NTINDA: On 16th December 2021, the Uganda Key Populations Consortium (UKPC) in partnership with Sexual Minorities Uganda (SMUG) held a high-level meeting on Sexuality Education for out of School Young People amidst COVID-19, at the Uganda Aids Commission (UAC).
The meeting was attended by key stakeholders from government ministries like the Ministry of Gender, Labor and Social Development (MGLSD), UAC, Sexual Reproductive Health and Rights Advocates, Health workers, and partners.
The available guidelines on sexuality education for out of school young people in Uganda have not yet been approved. However, Ms. Patience Namanya, SRHR Coordinator at MGLSD said that they seek to provide out of school young people with adequate and appropriate information, values, and skills on sexuality in accordance with the country’s national, religious and cultural values so that they will be able to choose responsible behaviors for their health and enhance socio-economic development.
The targeted age brackets in the guidelines are 10- 12 (young adolescence), 13-16 (adolescence) and 17-24 (young adults).
A nine member committee of senior management officials from the Gender Ministry, was able to address the concerns that were raised during the past multi sectional consultations.
These included; inclusion of parenting skills among life skills, inclusion of norms in the guidelines, clarifications on who should provide the guidelines among others.
Uganda has had a long journey of getting sexuality education for young people widely accepted. This has been the case due to lack of consensus among responsible parties, such as the religious and cultural institutions, among others, despite the many consultations that were held.
Why the Sexuality Education framework for the Out of School?
Implementing regional and global commitments geared towards ending AIDs by 2030 are crucial.
The East and Southern African Commitment, a regional framework for 21member states in the ESA region, including ministers of education and health seeks to protect adolescent SRHR, enhance the provision of comprehensive sexuality education in and out of schools.
It also speaks to reducing new HIV infections, reducing early and unintended pregnancies, eliminating child marriages and others.
By the end of 2019, Uganda had joined the 14 countries in the world to score early attainment of The Joint United Nations Programme on HIV/AIDS (UNAIDS) 90-90-90 goals to eliminate new infections of HIV by 2030, according to a mid-term “Progress Report on Enhancing Laboratory Capacity to Combat HIV/AIDS, TB and Malaria.”
Now that the targets have been updated to 95-95-95 where by 95% of those living with HIV should know their status, 95% of those who know their status should be on treatment and 95% of those on treatment to be virally suppressed, it is prudent that all populations are targeted for the HIV prevention interventions.
The closure of schools due to COVID-19 has shown that homes are not as safe places as it was assumed, for young people. Teenage pregnancies and child marriages have only increased, and new HIV infections are feared to increase.
For Key Populations (KP) including sex workers, gay men and other men who have sex with men, transgender people, people who inject drugs and others, the HIV incidence is feared to have gone high, due to their vulnerability.

__Data shown__:
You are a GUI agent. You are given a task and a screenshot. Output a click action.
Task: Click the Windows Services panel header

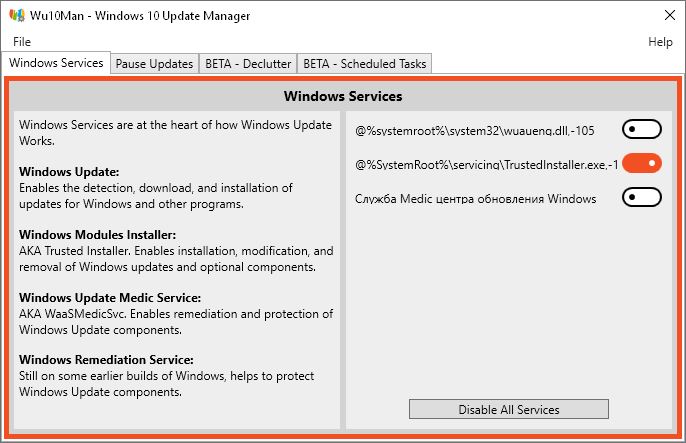[343, 97]
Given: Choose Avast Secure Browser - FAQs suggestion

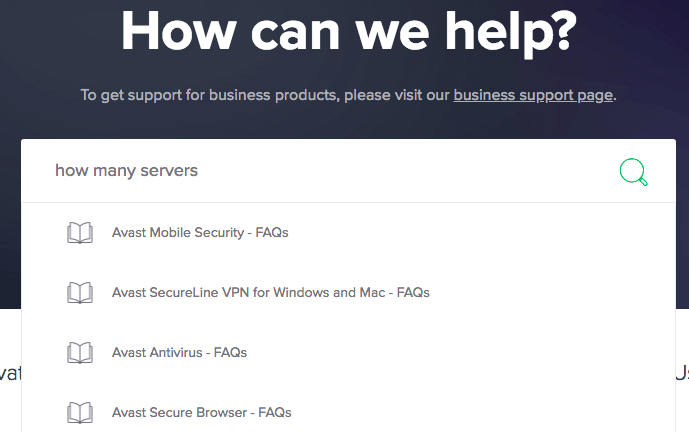Looking at the screenshot, I should (201, 413).
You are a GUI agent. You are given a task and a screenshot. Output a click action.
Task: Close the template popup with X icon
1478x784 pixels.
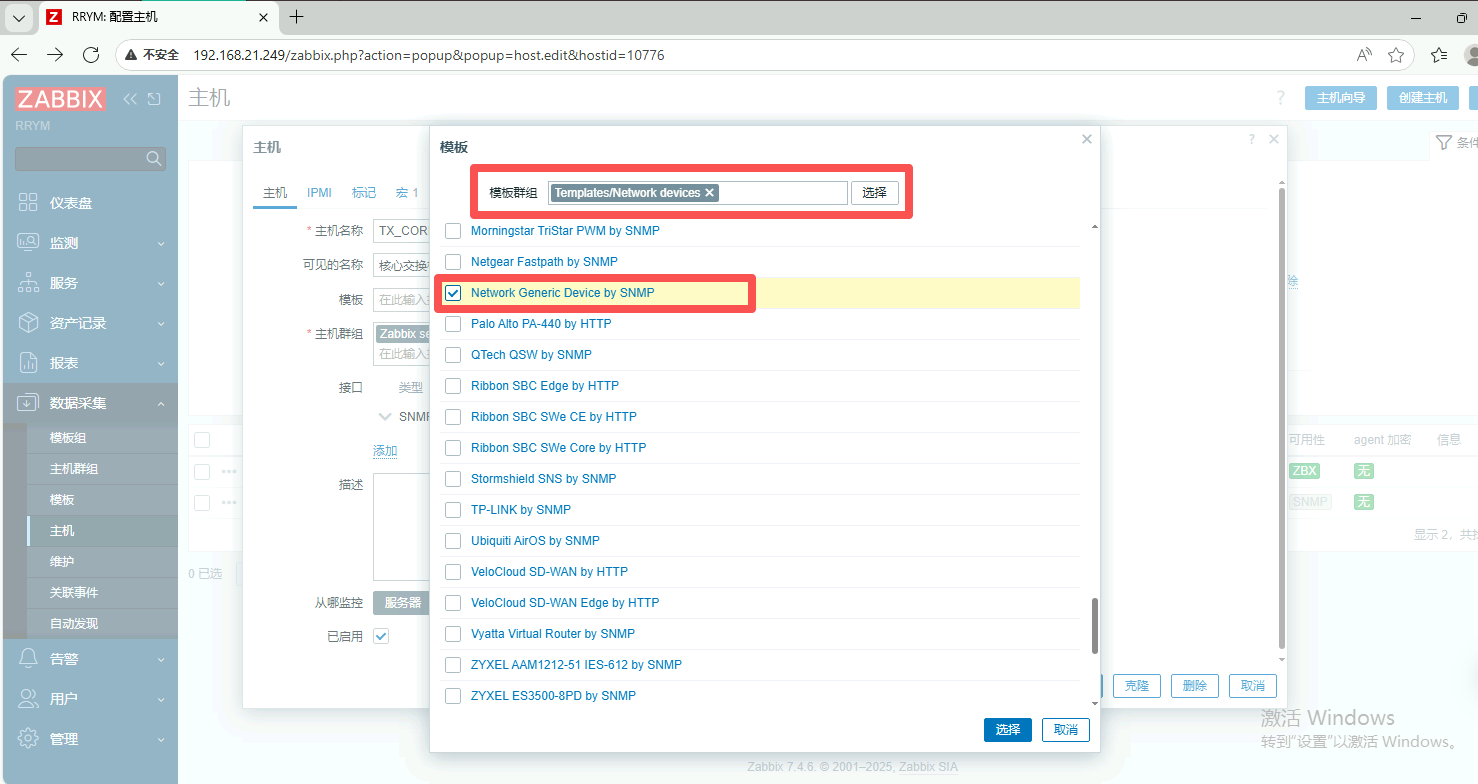tap(1087, 139)
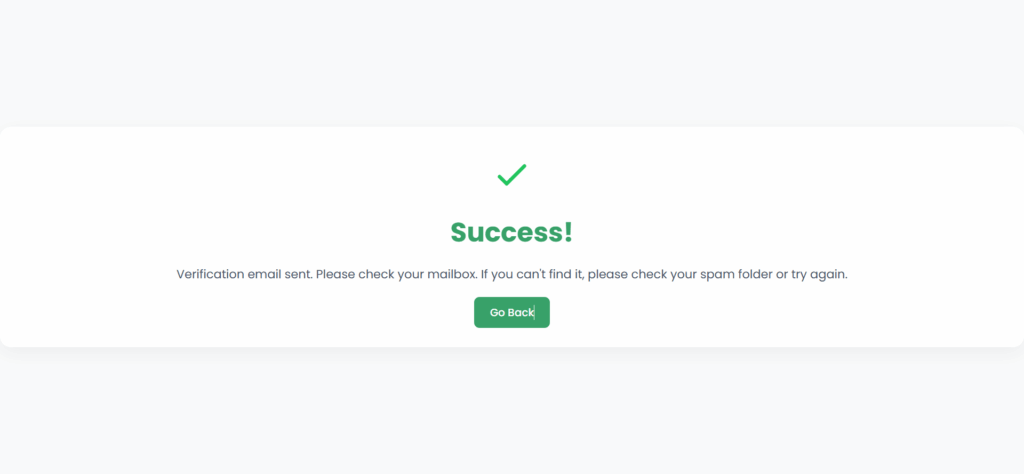Click the word "email" in the message
The height and width of the screenshot is (474, 1024).
pos(267,274)
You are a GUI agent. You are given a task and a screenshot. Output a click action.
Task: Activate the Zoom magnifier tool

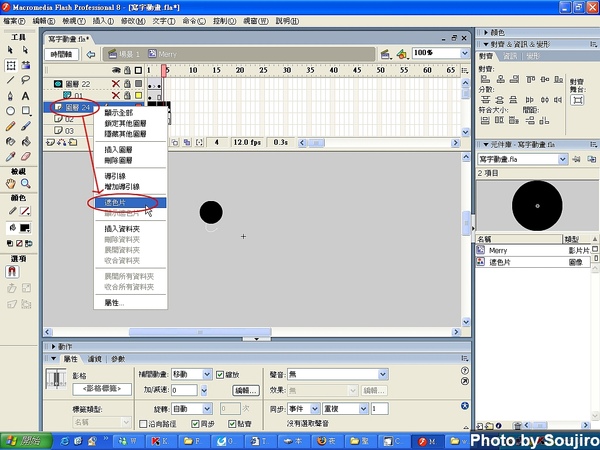coord(26,184)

__Required work__: Please state where the high-level meeting described in the sexuality education article was held. This material comes from a separate source.

__Solution__: At the Uganda Aids Commission (UAC).